検証可能な報酬からの強化学習（RLVR）は大規模言語モデル（LLM）の推論能力を向上させますが、不安定な探索に苦戦しています。本論文では、FR3E（First Return, Entropy-Eliciting Explore）を提案します。これは、推論軌跡における高不確実性の意思決定ポイントを特定し、ターゲットを絞ったロールアウトを実行して意味的に根拠のある中間フィードバックを構築する構造化された探索フレームワークです。本手法は、密な監視に依存することなく、ターゲットを絞ったガイダンスを提供します。数学的推論ベンチマーク（AIME24）での実験結果は、FR3Eがより安定した訓練を促進し、より長く一貫性のある応答を生成し、完全に正しい軌跡の割合を増加させることを示しています。これらの結果は、本フレームワークがより堅牢で構造化された探索を通じてLLMの推論を改善する有効性を強調しています。

English

Reinforcement Learning from Verifiable Rewards (RLVR) improves the reasoning abilities of Large Language Models (LLMs) but it struggles with unstable exploration. We propose FR3E (First Return, Entropy-Eliciting Explore), a structured exploration framework that identifies high-uncertainty decision points in reasoning trajectories and performs targeted rollouts to construct semantically grounded intermediate feedback. Our method provides targeted guidance without relying on dense supervision.
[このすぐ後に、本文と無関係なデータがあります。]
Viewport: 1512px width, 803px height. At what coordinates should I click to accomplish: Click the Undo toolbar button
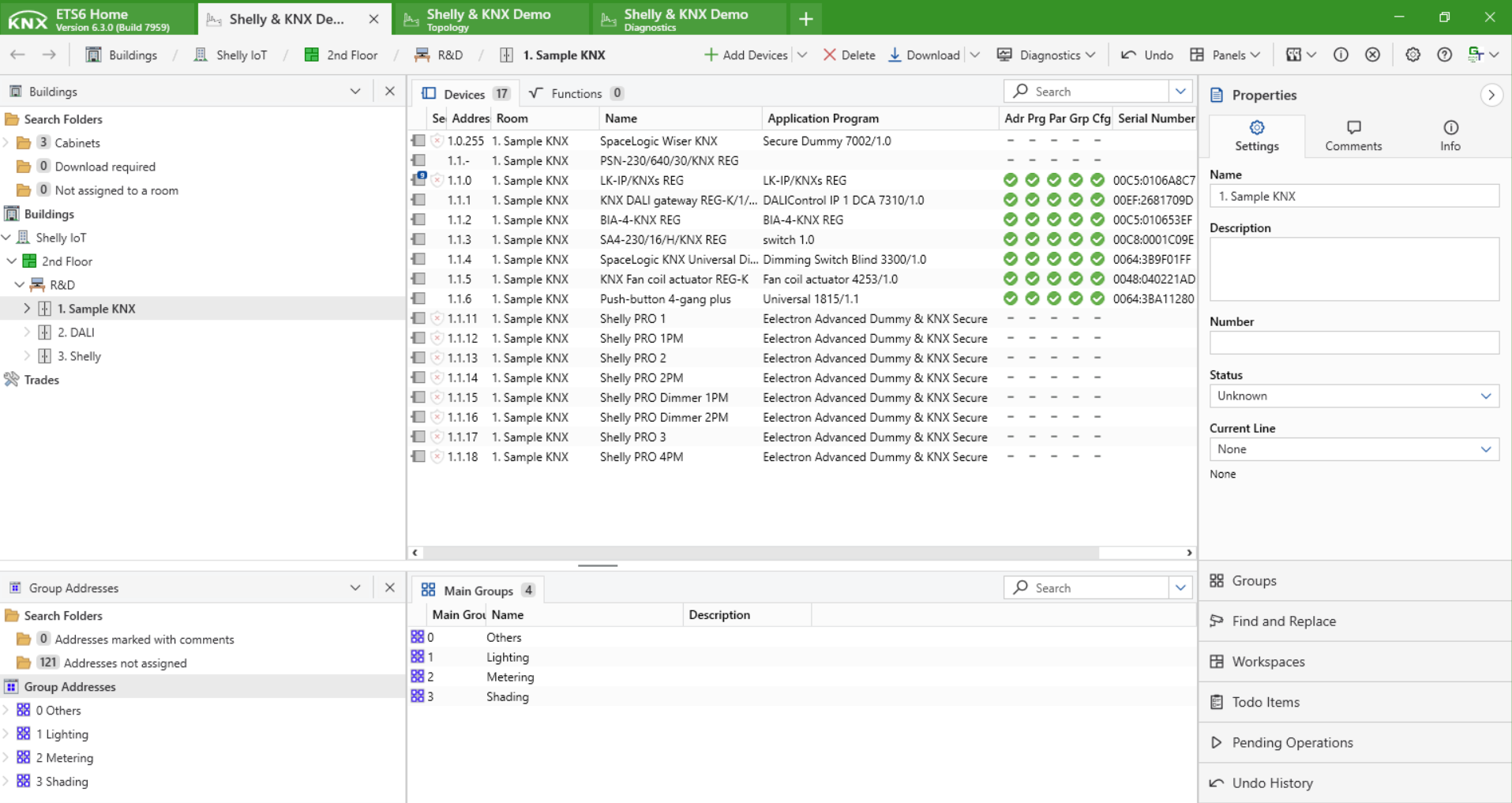tap(1147, 54)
Empirical results on mathematical reasoning benchmarks(AIME24) show that FR3E promotes more stable training, produces longer and more coherent responses, and increases the proportion of fully correct trajectories. These results highlight the framework's effectiveness in improving LLM reasoning through more robust and structured exploration.